Japanese restaurants hungry for part-time workers

TOKYO -- For many Japanese restaurant chains, the battle for employees is becoming even fiercer than the competition for customers. 

Yoshinoya's outlet near Shibuya Station in Tokyo offers exceptionally high hourly wages for part-time workers.

     Students and "freeters," or job-hopping part-time workers, are the backbone of the restaurant industry, allowing chains to keep labor costs down and profits up. But Japan's economic recovery means more of this once-plentiful labor pool is landing full-time employment elsewhere. As a result, chains are struggling to secure workers despite offering higher hourly wages.

Costly competition

The hardest-fought battle for part-time workers is taking place around Shibuya Station, one of Tokyo's busiest railway stations. 

     In early June, an outlet of gyudon beef bowl chain Yoshinoya put up posters advertising openings for part-time positions.

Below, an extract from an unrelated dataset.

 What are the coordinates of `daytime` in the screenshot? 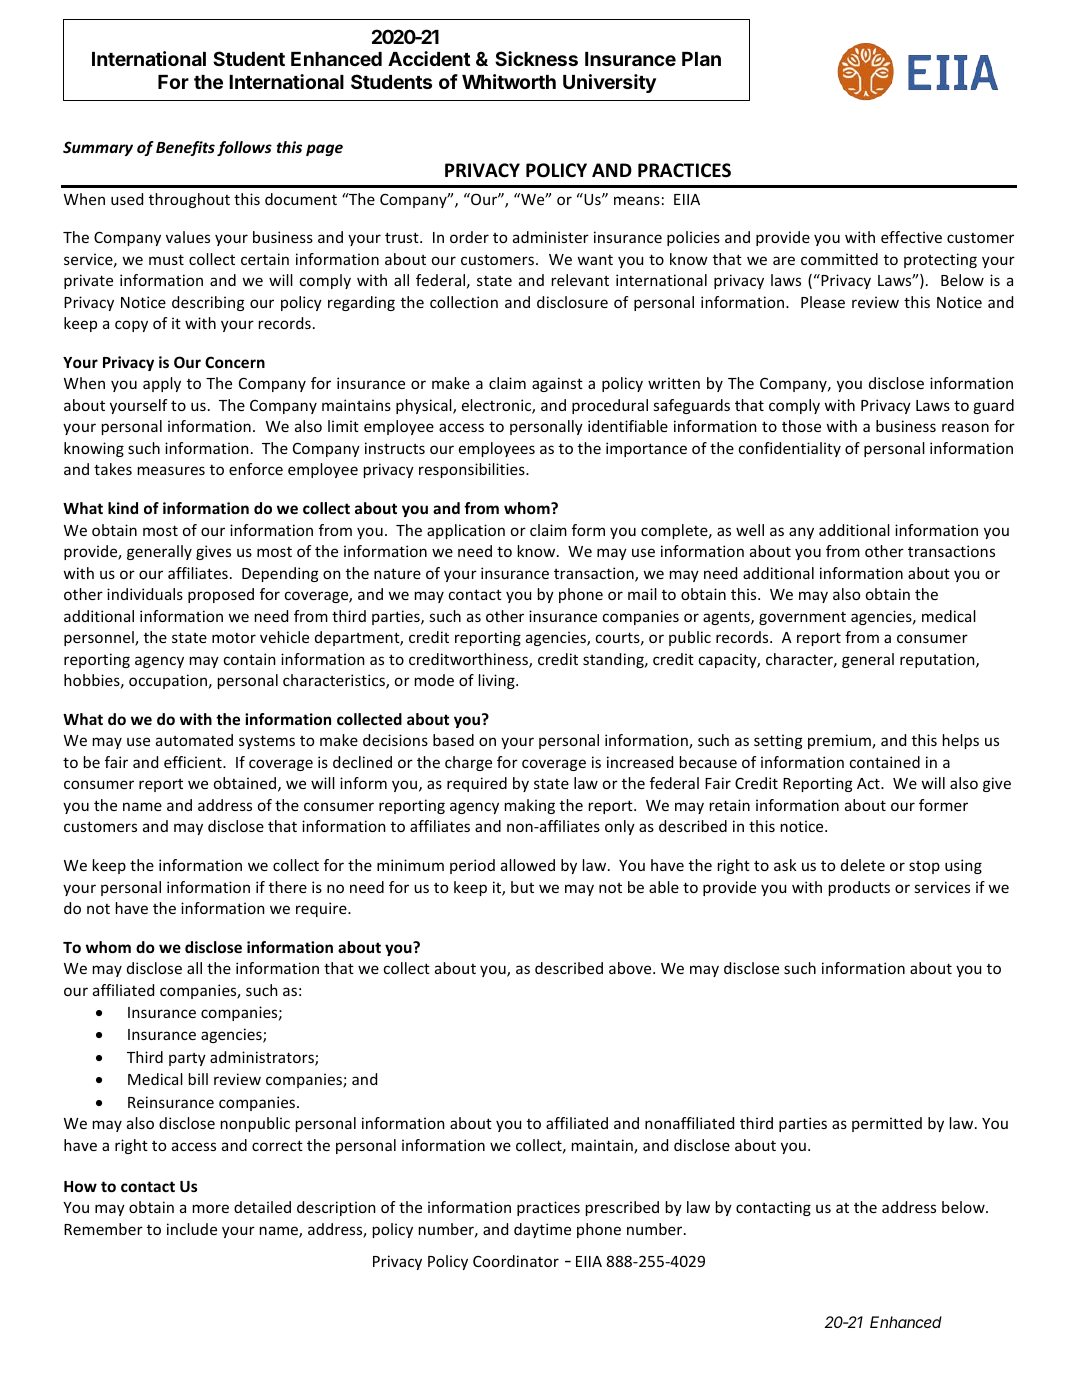 It's located at (542, 1230).
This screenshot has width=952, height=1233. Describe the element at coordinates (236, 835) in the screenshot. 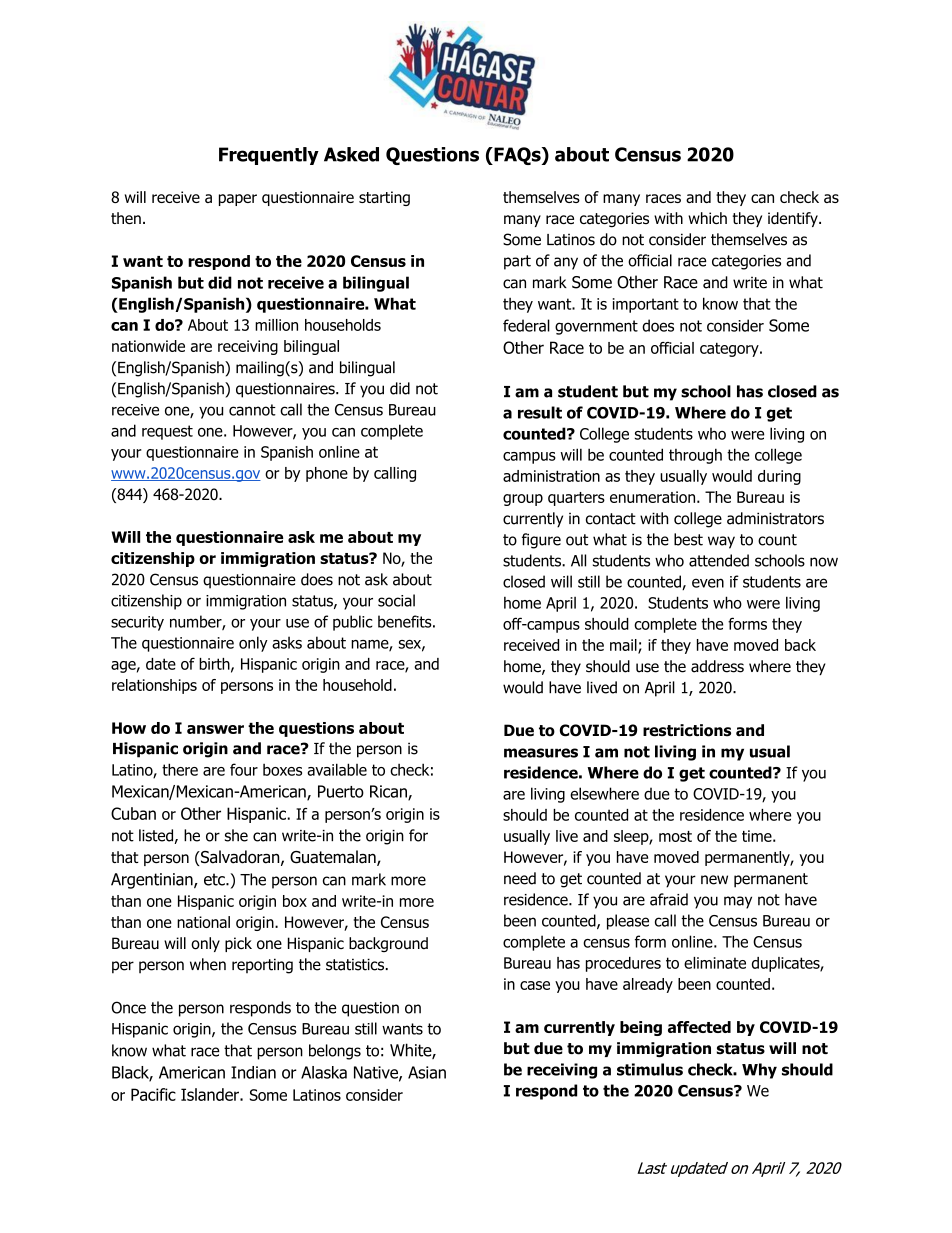

I see `she` at that location.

The shop, located near a busy intersection in front of the station, was offering exceptionally high wages -- 1,500 yen ($14.5) per hour for night shifts and 1,200 yen for day shift. The nearby outlets of Yoshinoya's two main rivals, Sukiya and Matsuya, were also promising high hourly wages of between 1,100 and 1,375 yen.

     To put this into perspective, hourly wages for part-time workers at restaurants in the Tokyo metropolitan area as a whole average just 971 yen, according to a recent survey by employment information company Recruit Jobs.

    Some chains operating around Shibuya Station are growing desperate to attract applicants. A Gyu-Kaku yakiniku barbecue restaurant has put up a part-time recruitment poster taller than a person, while a Gusto family restaurant outlet located on the second floor of a building in the area has a now-hiring sign on ground level at the foot of the stairs leading up.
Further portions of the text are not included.